My husband has my social media passwords. I didn't delete ANYTHING, including the Fb messages where I *****ed about him to my friends. Because ya know what? I *****ED ABOUT HIM TO MY FRIENDS. I don't care if he sees that. As painful as it may be to him to read, he still pissed me off at times and I needed to vent. He gets full access to everything.

He takes my phone if it's laying around and looks through it. He can view my texts, my emails, my Instagram direct messages, my internet usage, ANY TIME he wants. 

I don't care because I have nothing to hide.

He has the "find my iPhone" app on my phone. He can see where I'm at at any time. I can turn this off any time I want. But I don't, because when I say I'm going to be somewhere, that's where I'm going to BE! 

I was out with coworkers Wednesday. My phone died. I left immediately because I didn't want him to think I shut my phone off to "hide". 

If I receive a text from a male, I show him and/or screen shot it immediately. 

OM tried to contact me a couple weeks ago to "talk" about some stuff. I told him off. Told him we weren't friends any more, that I wouldn't be around and the fact that he had contacted me discreetly via Instagram direct message was inappropriate because he was trying to contact me without my husband seeing. I told him I had nothing more to say to him but that if he felt he needed to contact me, to do it in text so that it was out in the open for my husband to SEE.

I screenshot it and sent it to my husband. Who was not happy I sent it to him, BUT, I can say that he saw it from ME and that I wasn't hiding anything.

I deleted a ton of men from my Fb account, stopped following a ton of men on Instagram. I make sure every message, every comment on social media is appropriate. If it crosses the line of inappropriate, I stop it and tell my husband.

I cut off essentially all male friendships, outside of acquaintances and I make sure those are healthy, appropriate friendships.

I didn't text ANY males Merry Christmas, outside of my dad. I did receive a Merry Christmas text from our old male neighbor (it was a group text to me and my husband) I responded to the GROUP text and said "Merry Christmas neighbor!" So my husband saw my response. I received a MC text from a mutual male friend - who I have barely spoken to since DDay - and I responded "you too". That's IT.

I only "go out" with women, or women and their husbands. I no longer talk to men in public, I barely make eye contact.

I am doing ALL of these things and my husband has ZERO interest in reconciliation right now. He has hinted he doesn't know how he will feel in the future. But right now, there is NO CHANCE. I'm doing these things any way because it's healthier for ME, and because I care enough about HIM to show him that he ****ing matters to me.

Your wife's reactions are horrible. 

Trust me, I was a delusional c*nt when I first exposed what I did. Your wife is acting similar to how I did when I exposed. 

She has no remorse, no guilt, no SENSE. And I feel I'm fully qualified to say that, because I was the same damn way. 

If your wife truly wants to fix this, to change, to save whatever the hell she can, you'll see it in her actions. Good luck!!

TO DO
In the forum post above, list everything the writer says her husband can view on her phone any time he wants.

(Saved data entries)
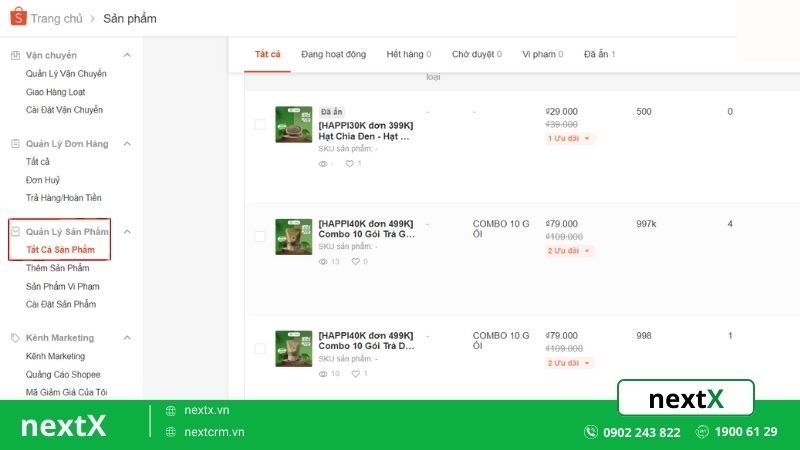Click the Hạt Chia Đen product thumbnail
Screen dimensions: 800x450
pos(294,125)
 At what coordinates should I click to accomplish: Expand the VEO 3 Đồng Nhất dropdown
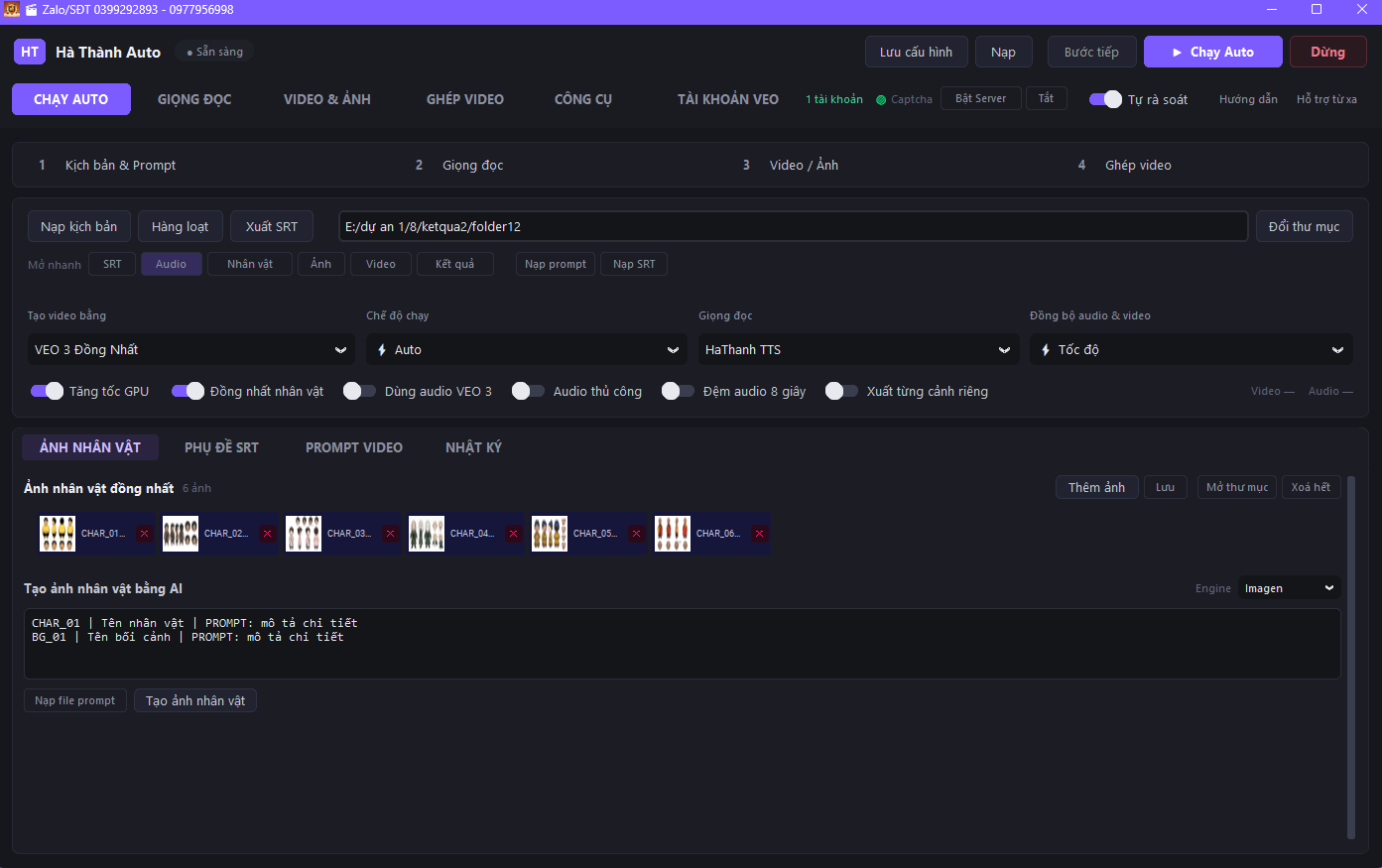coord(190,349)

RESPONSE BELOW
Her texts, her emails, her Instagram direct messages and her internet usage.